═════ Supplied records

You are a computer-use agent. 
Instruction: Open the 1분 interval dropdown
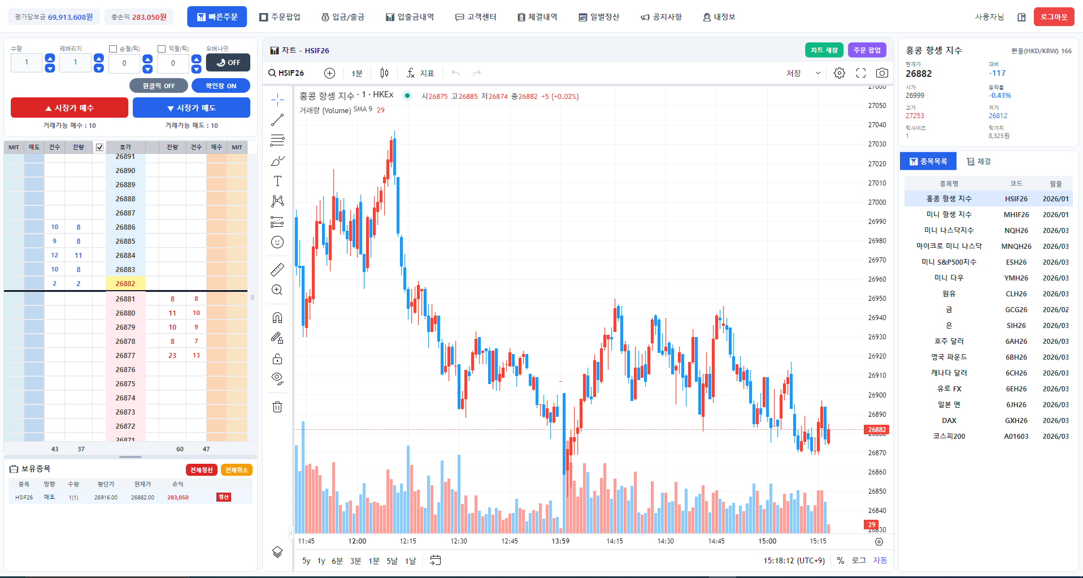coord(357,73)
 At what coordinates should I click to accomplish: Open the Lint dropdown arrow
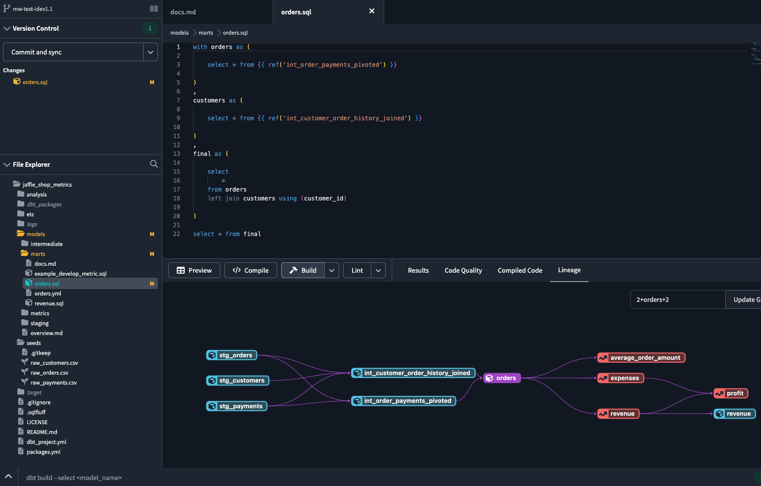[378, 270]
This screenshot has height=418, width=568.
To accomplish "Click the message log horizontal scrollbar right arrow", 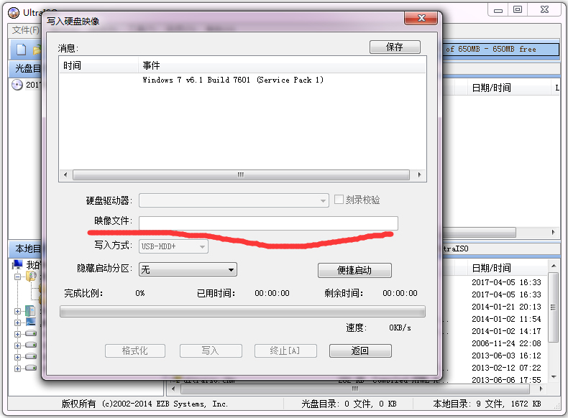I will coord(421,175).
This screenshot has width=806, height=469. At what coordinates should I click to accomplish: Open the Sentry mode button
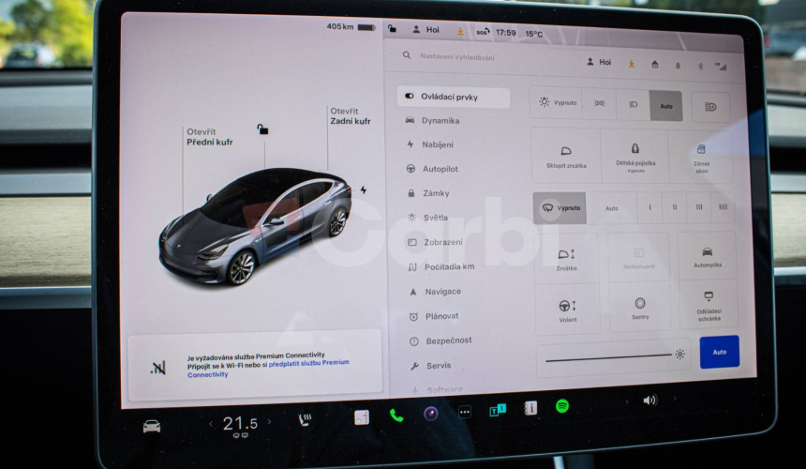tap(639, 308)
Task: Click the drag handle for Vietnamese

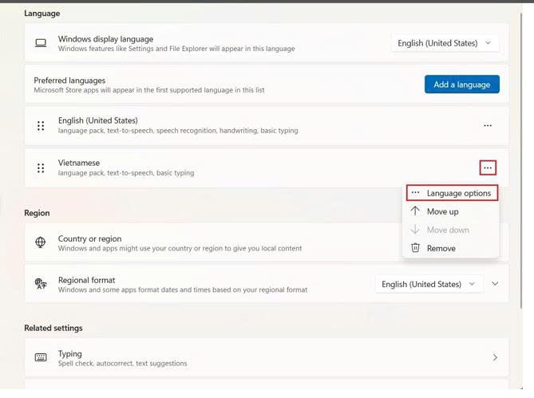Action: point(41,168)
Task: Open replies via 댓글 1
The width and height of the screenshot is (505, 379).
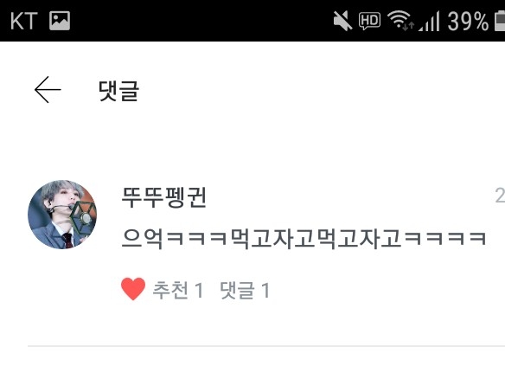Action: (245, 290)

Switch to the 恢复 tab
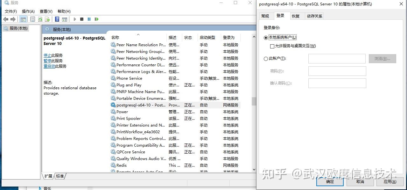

══════════
═════ Supplied records

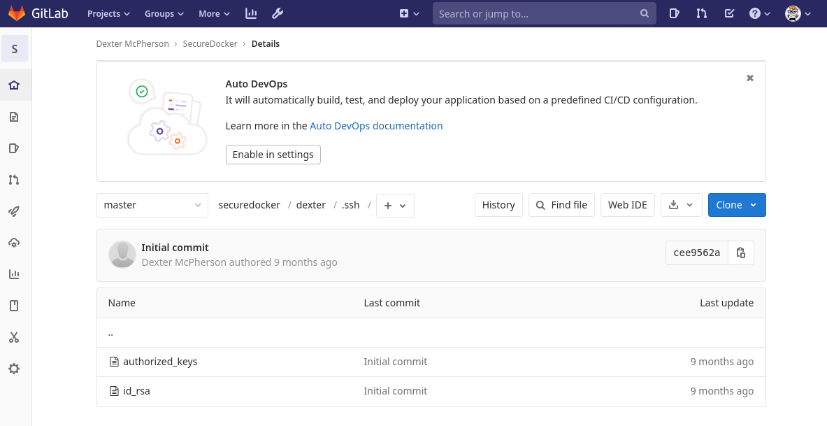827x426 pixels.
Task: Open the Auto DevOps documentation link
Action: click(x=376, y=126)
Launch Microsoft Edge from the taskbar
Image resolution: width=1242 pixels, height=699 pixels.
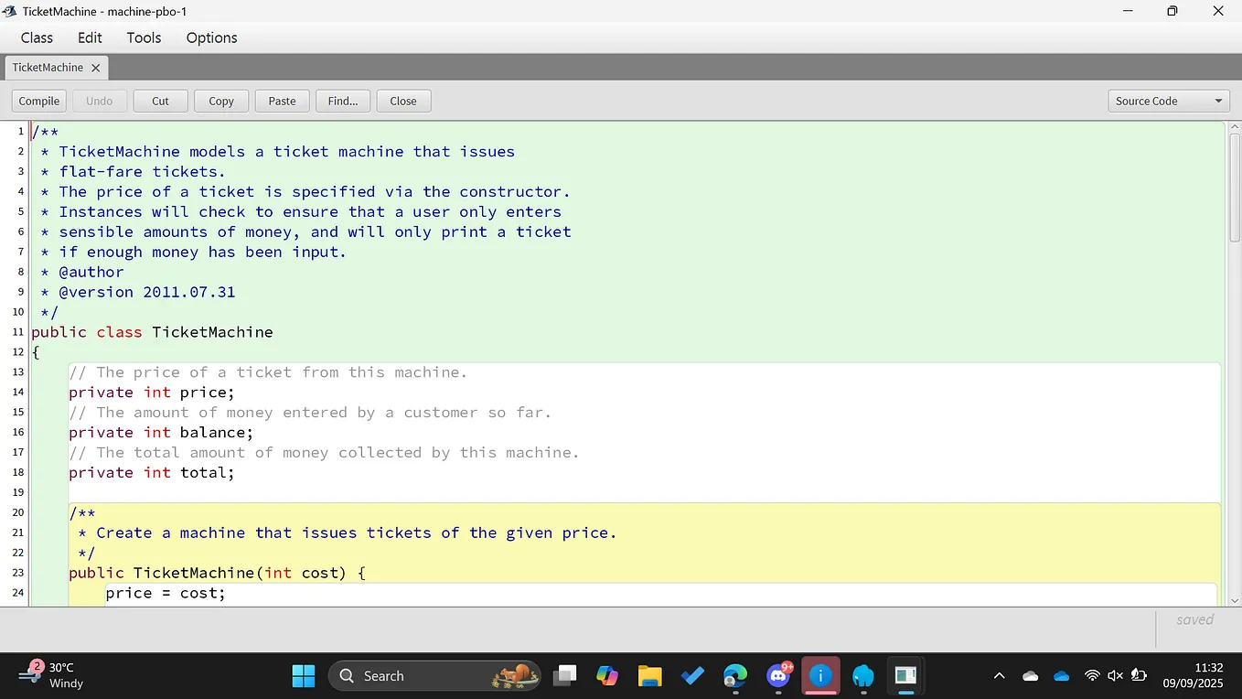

══════════
═════ Supplied records

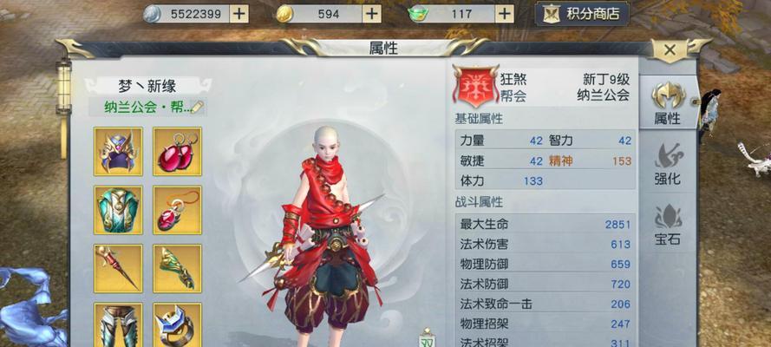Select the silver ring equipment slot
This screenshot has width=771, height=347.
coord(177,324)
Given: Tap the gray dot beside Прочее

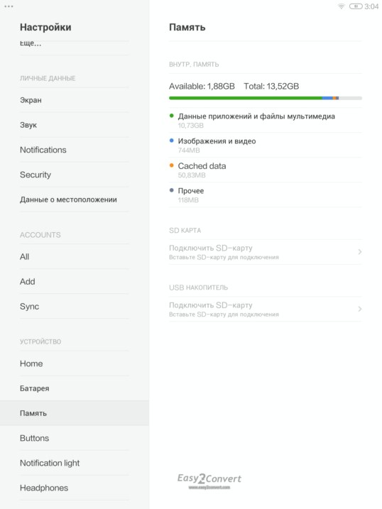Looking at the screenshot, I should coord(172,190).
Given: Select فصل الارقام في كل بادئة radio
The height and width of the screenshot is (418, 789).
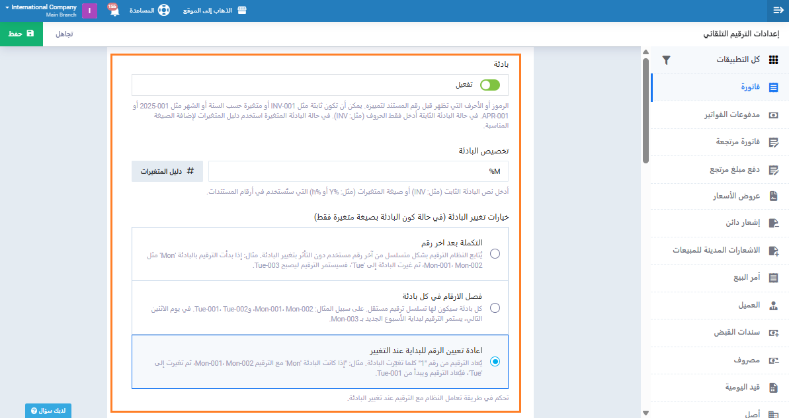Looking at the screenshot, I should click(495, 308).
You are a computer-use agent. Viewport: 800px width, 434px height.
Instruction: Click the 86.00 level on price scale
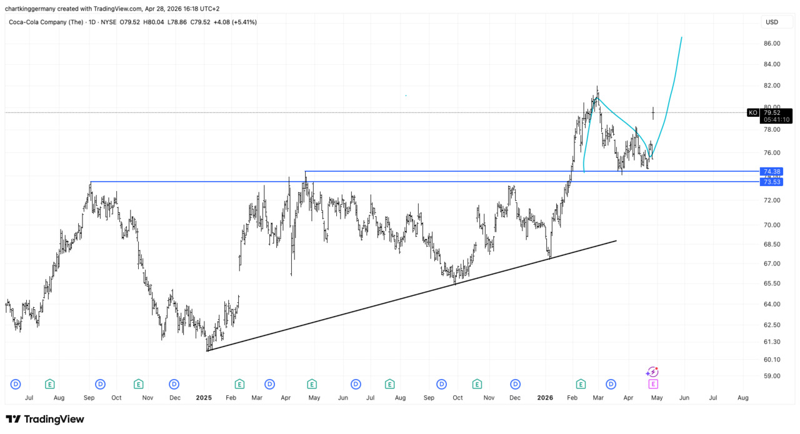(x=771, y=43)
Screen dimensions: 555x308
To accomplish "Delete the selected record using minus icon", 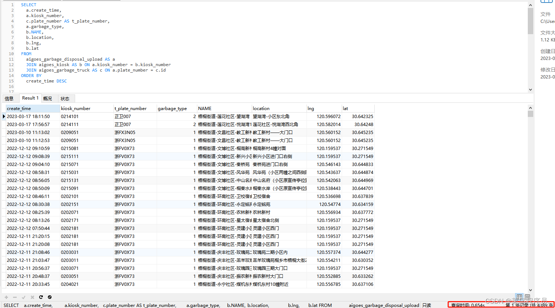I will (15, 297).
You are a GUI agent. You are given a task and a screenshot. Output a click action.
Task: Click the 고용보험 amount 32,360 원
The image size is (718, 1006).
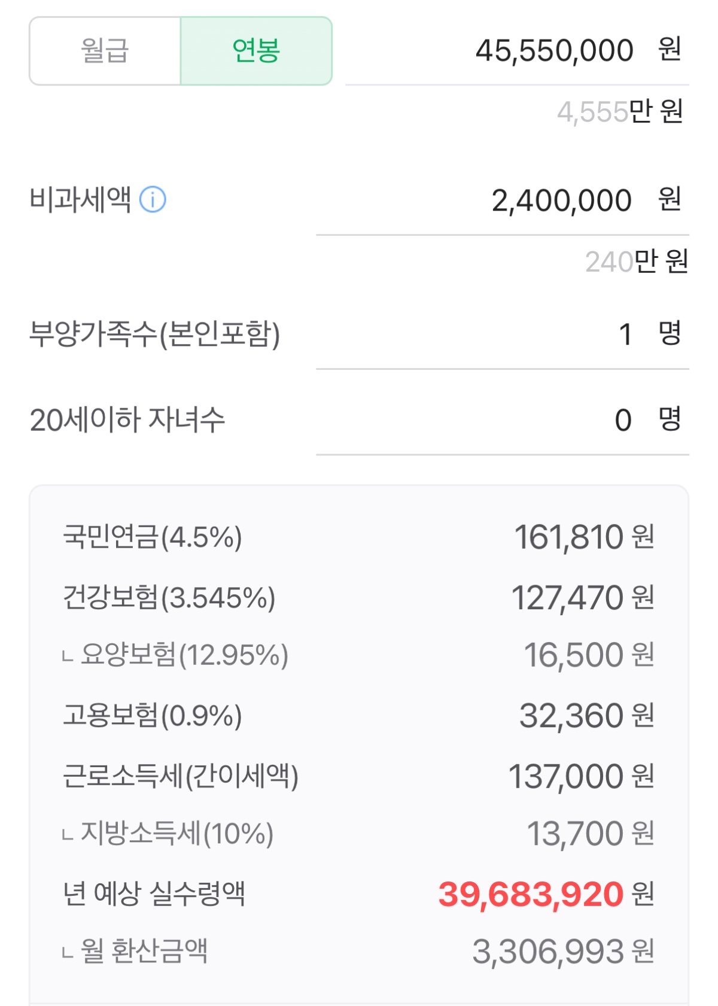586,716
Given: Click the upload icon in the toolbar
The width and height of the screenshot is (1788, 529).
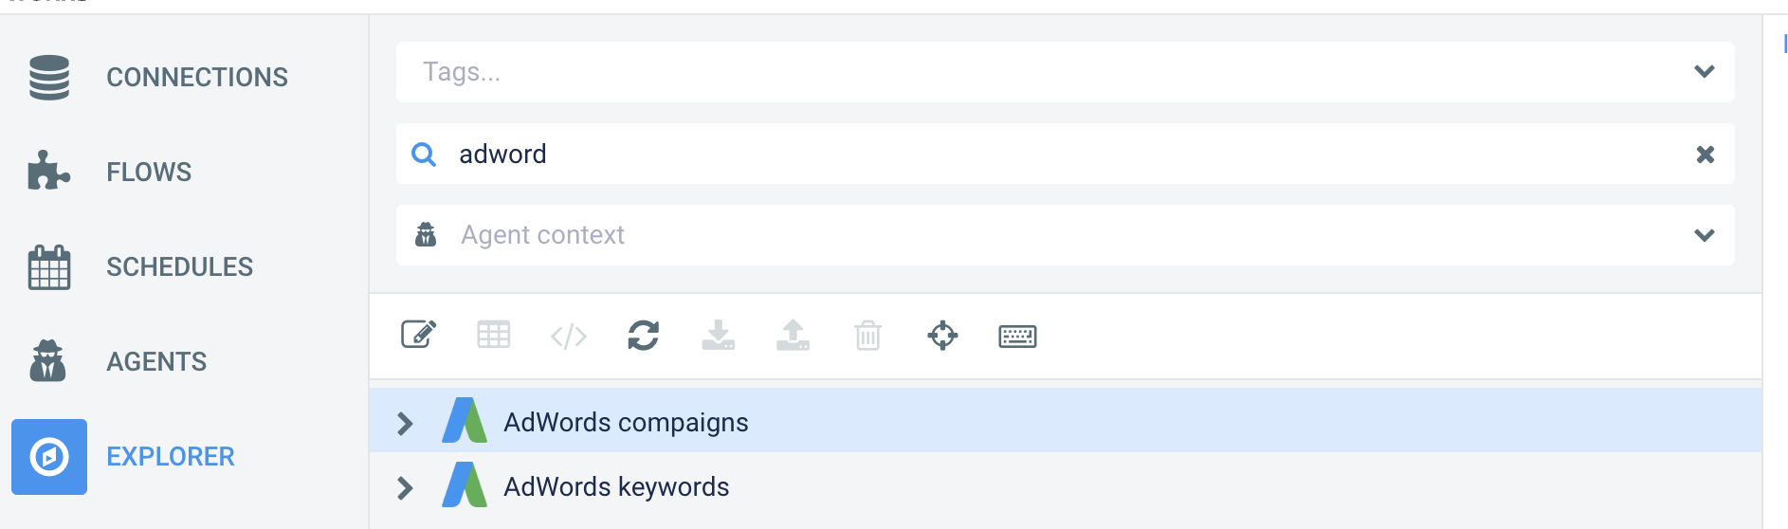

══════════

● Exercise goal
Reproduce the listing from the line containing "827x426 pixels." through the line containing "Image resolution: width=1242", both included, leaving out the pictures.

● Task output
827x426 pixels.
Task: Open the Auto DevOps documentation link
Action: click(x=376, y=126)
Launch Microsoft Edge from the taskbar
Image resolution: width=1242 pixels, height=699 pixels.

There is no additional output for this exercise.